-- TASK DESCRIPTION --
Once you find the line with "You are a GUI", transcribe it and all the lines that follow to the end of the data, exactly as written; skip any pictures.

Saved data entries
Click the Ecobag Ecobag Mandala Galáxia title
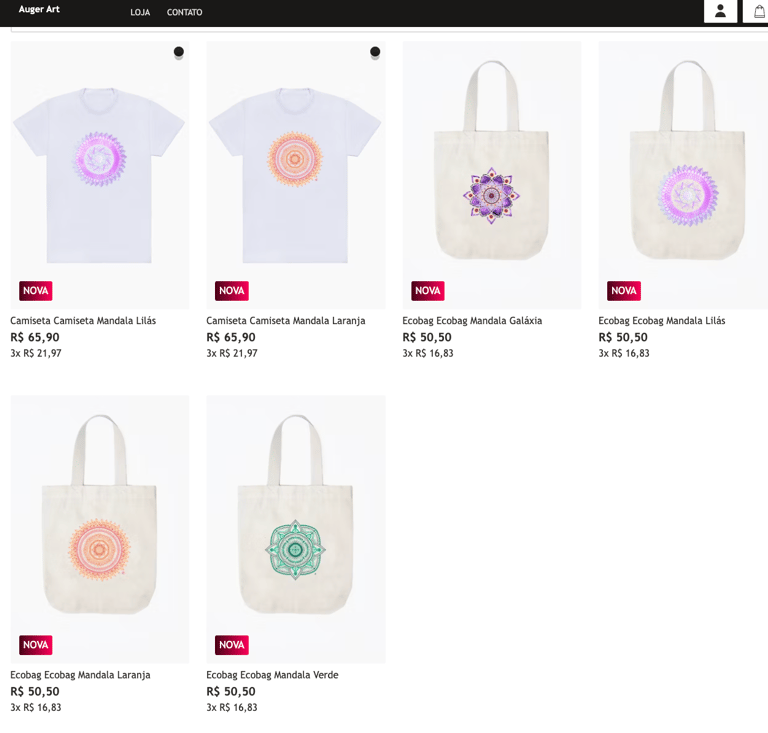 pos(472,321)
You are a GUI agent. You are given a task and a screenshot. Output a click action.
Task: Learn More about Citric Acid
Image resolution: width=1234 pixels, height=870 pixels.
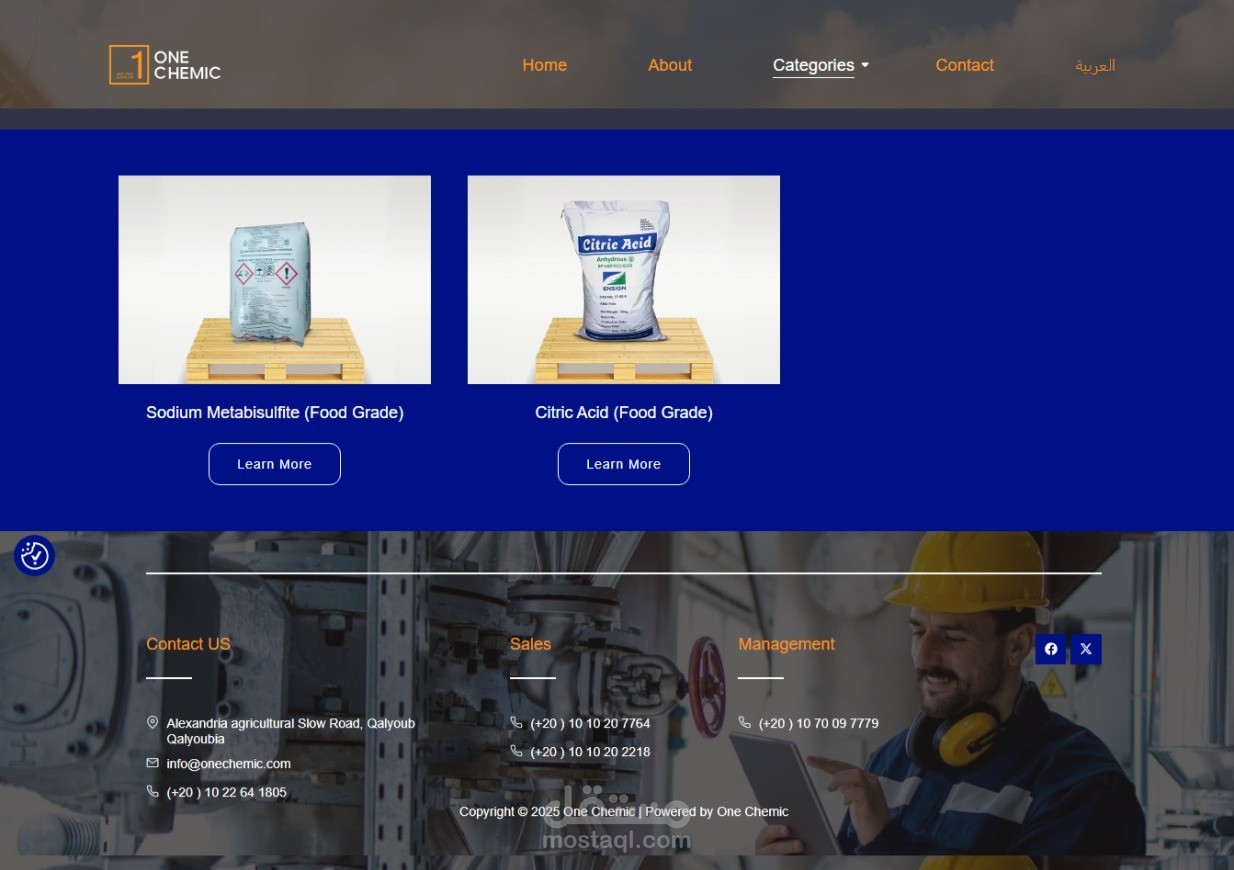[623, 464]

-- ANSWER --
You are a GUI agent. You are given a task and a screenshot. Output a click action.
Task: Learn More about Citric Acid
Image resolution: width=1234 pixels, height=870 pixels.
[623, 464]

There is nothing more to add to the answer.